IL PUNTO DEL SEGRETARIO

Pubblicato da il 11 Giugno 2021

Salari, innovazione e nuove protezioni sociali.
Le ferite del Covid non si curano con la propaganda.

L’osservatorio regionale “Veneto Lavoro” ha registrato per il mese di maggio una netta ripresa dell’occupazione. Le assunzioni di lavoratori dipendenti sono infatti tornate a livello pre-covid. Le prime riaperture hanno ridato fiato a commercio e turismo, ma il lavoro è ripartito quasi esclusivamente nella componente dei contratti a termine.
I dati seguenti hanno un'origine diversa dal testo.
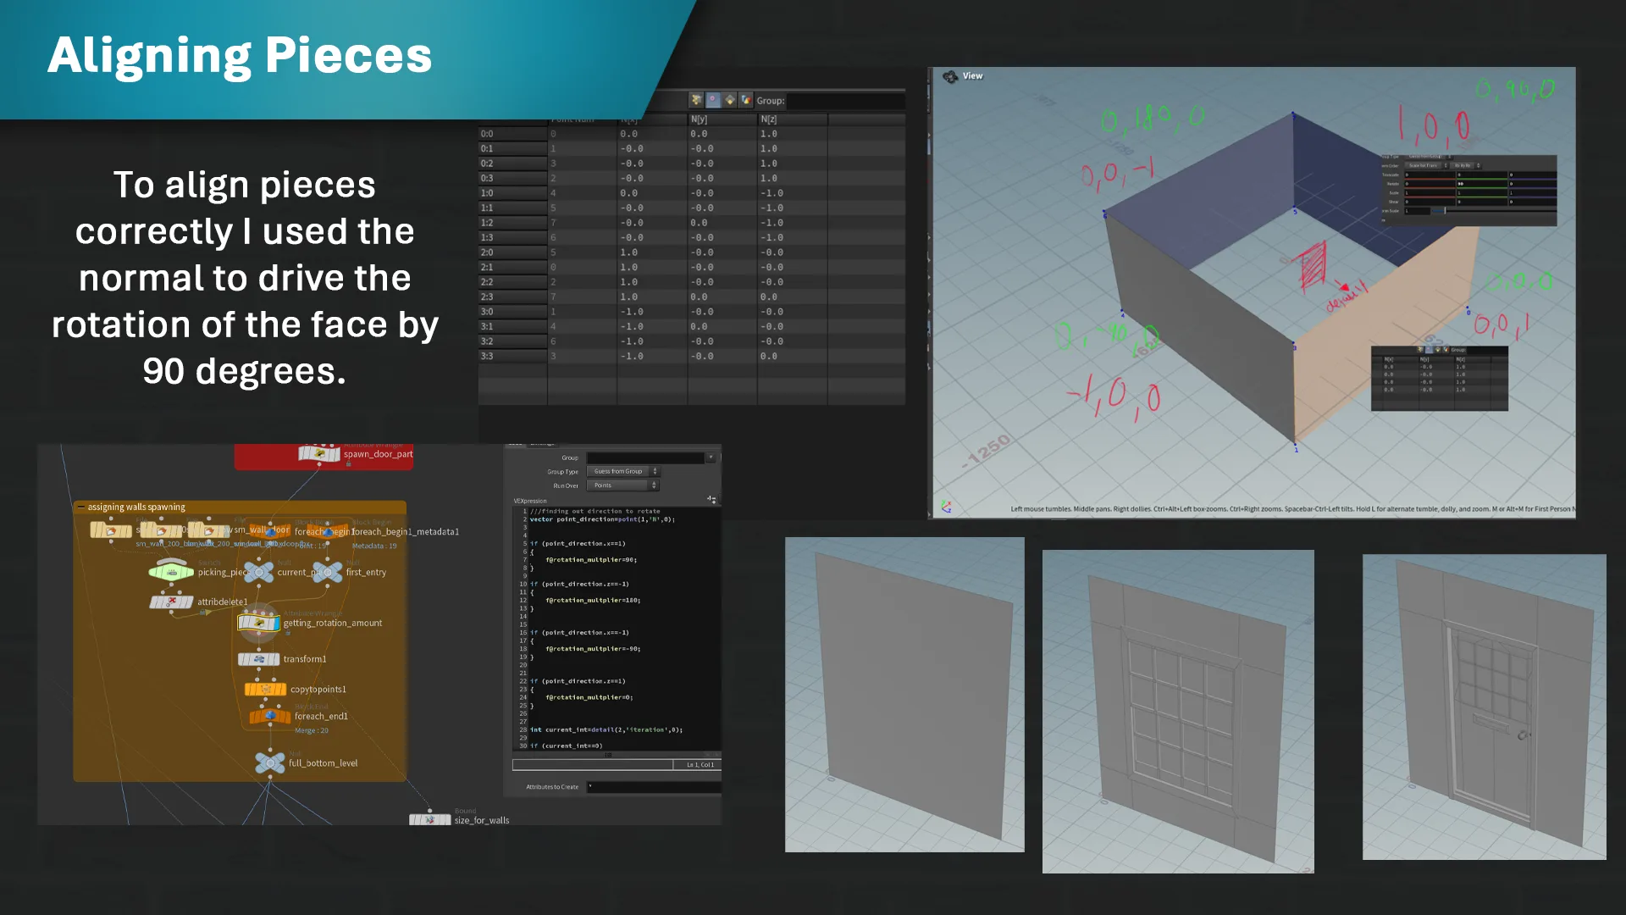Viewport: 1626px width, 915px height.
Task: Open the Run Over dropdown set to Points
Action: point(622,485)
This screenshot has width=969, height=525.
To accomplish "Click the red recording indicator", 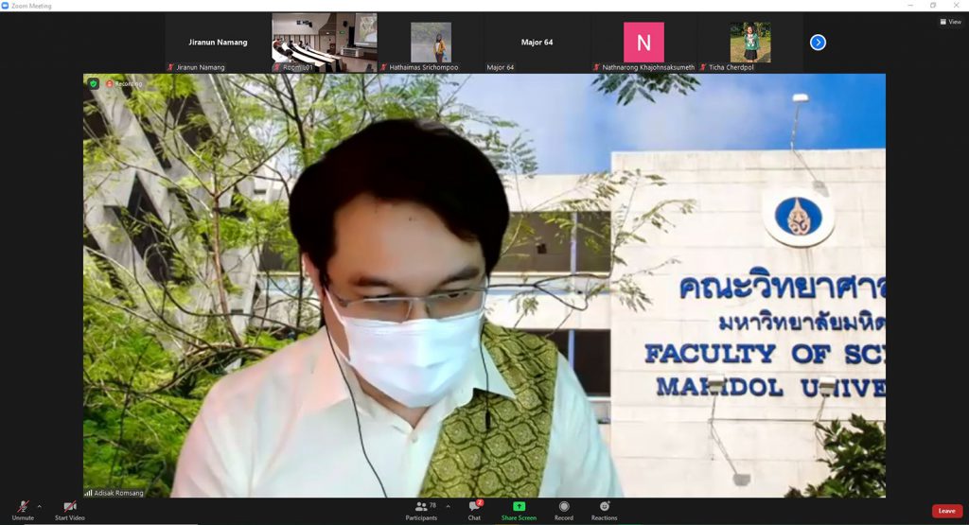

Inoltre, per territori fortemente terziarizzati come Verona e Venezia, la strada della ripresa sembra ancora più lunga: osservando i saldi provinciali dei primi cinque mesi dell’anno, gli analisti dell’agenzia regionale scrivono: “si mantiene significativa la flessione della domanda di lavoro rispetto al 2019, con punte del -47% nella provincia di Venezia e del -28% in quella di Verona. Variazioni più contenute a Padova (-19%), Vicenza (-18%), Treviso (-16%) e su valori minimi a Belluno (-8%) e Rovigo (-4%)”.
Un aspetto non di dettaglio riguarda l’incidenza di questi dati sul lavoro dei giovani: prevalentemente a loro sono offerti stage fasulli sottopagati o gratis, contratti iniqui, clausole vessatorie e sproporzionate nei contratti, paghe misere anche per laureati. E, fatto il confronto col resto dell’Europa, appare ovvio che chi può sceglie di andare all’estero. Così il nostro paese, dopo aver investito nella loro formazione, li perde.
Secondo una elaborazione svolta dalla Cgil Veneto su dati forniti dai Centri di assistenza fiscale (Caf) riguardanti un campione costante negli anni di più di 35 mila utenti, nel 2020 il 46% dei lavoratori ha accusato una riduzione di salario lordo di circa 3.500 euro, pari a circa due stipendi. Tenuto conto che durante l’anno della pandemia una minoranza del campione (il 29%) ha guadagnato di più che nel 2019, la media regionale parla di una riduzione media di reddito di circa 500 euro per ogni lavoratore.
Tra i lavoratori che hanno conosciuto una perdita di reddito, i veronesi sono quelli che hanno subito la perdita maggiore (3.505 euro, passando da 24.294 euro lordi del 2019 ai 20.789 euro lordi del 2020), subito dietro ai veneziani (3.847 euro). Grande ancora il divario tra uomini e donne: il reddito medio dei primi è di 23 mila euro annui, quello delle seconde di appena di 17 mila euro annui scarsi.
La partita delle riorganizzazioni aziendali e industriali non è nemmeno cominciata. Sarà dirimente, anche per il futuro del lavoro del territorio veronese, sapere se le imprese punteranno con decisione su innovazione tecnologica e riqualificazione professionale oppure se si limiteranno ad un mero giro di vite su condizioni di lavoro e salari già compressi dalla crisi.
Decisivo dovrà essere il ruolo regolatorio e di sostegno dello Stato che, con i nuovi ammortizzatori sociali annunciati per luglio, dovrà mettere in campo non strumenti passivi di mera assistenza ma strumenti in grado di dare anche più capacità di reimpiego alle persone che perdono il lavoro e più capacità di difenderlo a quelli che lavorano in una impresa che sta attraversando una trasformazione.
Ovvio che fermarsi a dire che con le riaperture e la vaccinazioni la politica abbia sostanzialmente esaurito il suo compito è una banalità insensata e miope.
Su questo tema la sciocca propaganda salviniana potrebbe forse dire che nessuno ha nulla da insegnare ai nostri imprenditori, ma la realtà dell’economia globale, ben più complessa degli slogan leghisti, ci dice invece che le decisioni si formano nell’ambito delle filiere internazionali del valore e che sono essenziali gli stimoli e gli indirizzi che le politiche dei governi nazionali e dell’Unione europea possono fornire a tali processi. Dunque digitalizzazione per innovare i processi; recupero salariale rinnovando i contratti collettivi scaduti da anni; politiche attive per il lavoro e nuovi ammortizzatori.
Senza mai dimenticare un impegno costante per eliminare la piaga delle morti sul lavoro!